Cruel? Certainly. Unforgivable? Beyond doubt. Evil? No. “Evil” is a comforting, but worrying concept. Its connotations are so extreme that, by applying it to someone, you at a stroke strip them of their humanity; you cease in any way to be able to imagine their rationales or thought processes; they simply become a cartoon villain, for whom the ultimate thrill is the inflicting of misery. As soon as you fail to understand your enemy, they have already defeated you. It would be easy to imagine the Tories as a cabal of upper-class sadomasochists, spending their evenings plotting ever more devious ways to hunt children on council estates like rural foxes. But it misses the point.

The political right is the inevitable, rational product of an unequal society. At its inception, the modern Conservative Party was the political wing of the landed, aristocratic elite, determined to block demands for social change from below. When a modest extension of male suffrage was presented to Parliament in the 1830s, the hysterical Tory response included denouncing it as “a revolution that will overturn all the natural influences of rank and property”. With the advent of universal suffrage, it became impossible for the Tories to overtly present themselves as a political gravy train for the rich. To defend the interests of the established order, it was necessary to develop a wider popular appeal: whether by promising there was room at the top for the able and willing; through manipulating fears over, say, immigration or crime; by exploiting existing divisions in working-class communities.

The human ability to rationalise is powerful indeed. Most of us like to believe we’re “doing the right thing”: a politician introducing a policy that any independent observer will find drives people into poverty will privately justify it to themselves as necessary or unavoidable or for the long-term good of those affected. It allows people – on the right as well as left – to stubbornly believe things in spite of all the facts. Take Iain Duncan Smith, who has a track record of misusing statistics to favour his attack on the welfare state. A former ministerial colleague of his was adamant that Duncan Smith believed in his own righteousness – but, crucially, was capable of holding two contradictory ideas in his head at the same time.

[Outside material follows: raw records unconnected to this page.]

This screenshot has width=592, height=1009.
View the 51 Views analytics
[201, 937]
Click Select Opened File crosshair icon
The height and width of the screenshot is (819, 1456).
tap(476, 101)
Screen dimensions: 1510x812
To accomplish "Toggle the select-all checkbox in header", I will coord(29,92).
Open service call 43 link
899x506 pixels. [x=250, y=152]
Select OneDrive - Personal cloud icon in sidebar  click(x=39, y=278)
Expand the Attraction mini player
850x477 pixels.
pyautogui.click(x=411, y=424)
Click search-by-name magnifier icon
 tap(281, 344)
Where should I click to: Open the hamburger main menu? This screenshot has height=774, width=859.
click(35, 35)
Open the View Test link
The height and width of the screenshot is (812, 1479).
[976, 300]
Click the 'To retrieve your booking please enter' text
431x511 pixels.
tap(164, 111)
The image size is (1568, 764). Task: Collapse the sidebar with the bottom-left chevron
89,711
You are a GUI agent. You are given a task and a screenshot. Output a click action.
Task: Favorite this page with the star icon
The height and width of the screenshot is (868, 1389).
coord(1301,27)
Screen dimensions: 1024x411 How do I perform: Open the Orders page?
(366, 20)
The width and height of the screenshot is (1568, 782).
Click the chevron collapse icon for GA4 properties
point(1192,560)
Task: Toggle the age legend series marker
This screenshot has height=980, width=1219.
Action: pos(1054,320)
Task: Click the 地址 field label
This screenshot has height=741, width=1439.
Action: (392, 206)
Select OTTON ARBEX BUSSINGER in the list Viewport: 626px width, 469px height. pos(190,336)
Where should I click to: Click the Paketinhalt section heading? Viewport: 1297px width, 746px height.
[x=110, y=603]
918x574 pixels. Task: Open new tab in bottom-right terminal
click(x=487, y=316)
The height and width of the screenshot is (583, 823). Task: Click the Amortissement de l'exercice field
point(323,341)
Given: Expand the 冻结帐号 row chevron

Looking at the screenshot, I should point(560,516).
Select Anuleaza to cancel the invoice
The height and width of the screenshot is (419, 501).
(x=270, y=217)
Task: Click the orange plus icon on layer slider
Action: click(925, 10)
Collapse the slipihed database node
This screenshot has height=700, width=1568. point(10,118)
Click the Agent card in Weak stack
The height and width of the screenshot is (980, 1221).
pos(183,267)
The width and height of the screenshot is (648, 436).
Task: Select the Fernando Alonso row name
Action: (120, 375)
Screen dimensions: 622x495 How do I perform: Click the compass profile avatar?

All of our personalities are the complex products of our upbringings; of our interactions with parents, relatives, friends, strangers, those we dislike; of experiences, whether they be traumatic, frightening, exciting, pleasurable. We tend to see things through a prism: we judge the world through our accumulated prejudices and suppositions. That’s why two different people can look at one given episode and draw divergent, even opposition conclusions. New experiences can be used to reinforce our own world view; we can end up discarding those that contradict them.

As is well known, the Tory front-bench is drawn from the most privileged sections of society. Such a background can – though not inevitably – lead to a failure to understand why people may struggle to get by. It means mixing with other prosperous people, who they may see as the real drivers of prosperity who just need to be left to their own devices, freed from meddling governments and unions. It is a background that may produce a belief that all who work hard can prosper, because it causes too much insecurity to acknowledge the odds stacked in their favour from birth. No wonder, then, so many of them end up worshipping “self-reliance”: the idea that all should pull themselves up by their bootstraps, the implication being that those who fail to do so are personally to blame. Easy, then, to justify policies that benefit the rich (who you see as noble wealth-creators) and punish the poor (who you see as those too feckless to climb the social ladder without prodding).

The right is not evil. Neither is it simply “misguided” or “wrong”. It is a symptom, or a reflection, of how our society is structured. Talk of “evil” is best left to theologians. Demonising the right may make us feel good; but it won’t help defeat them.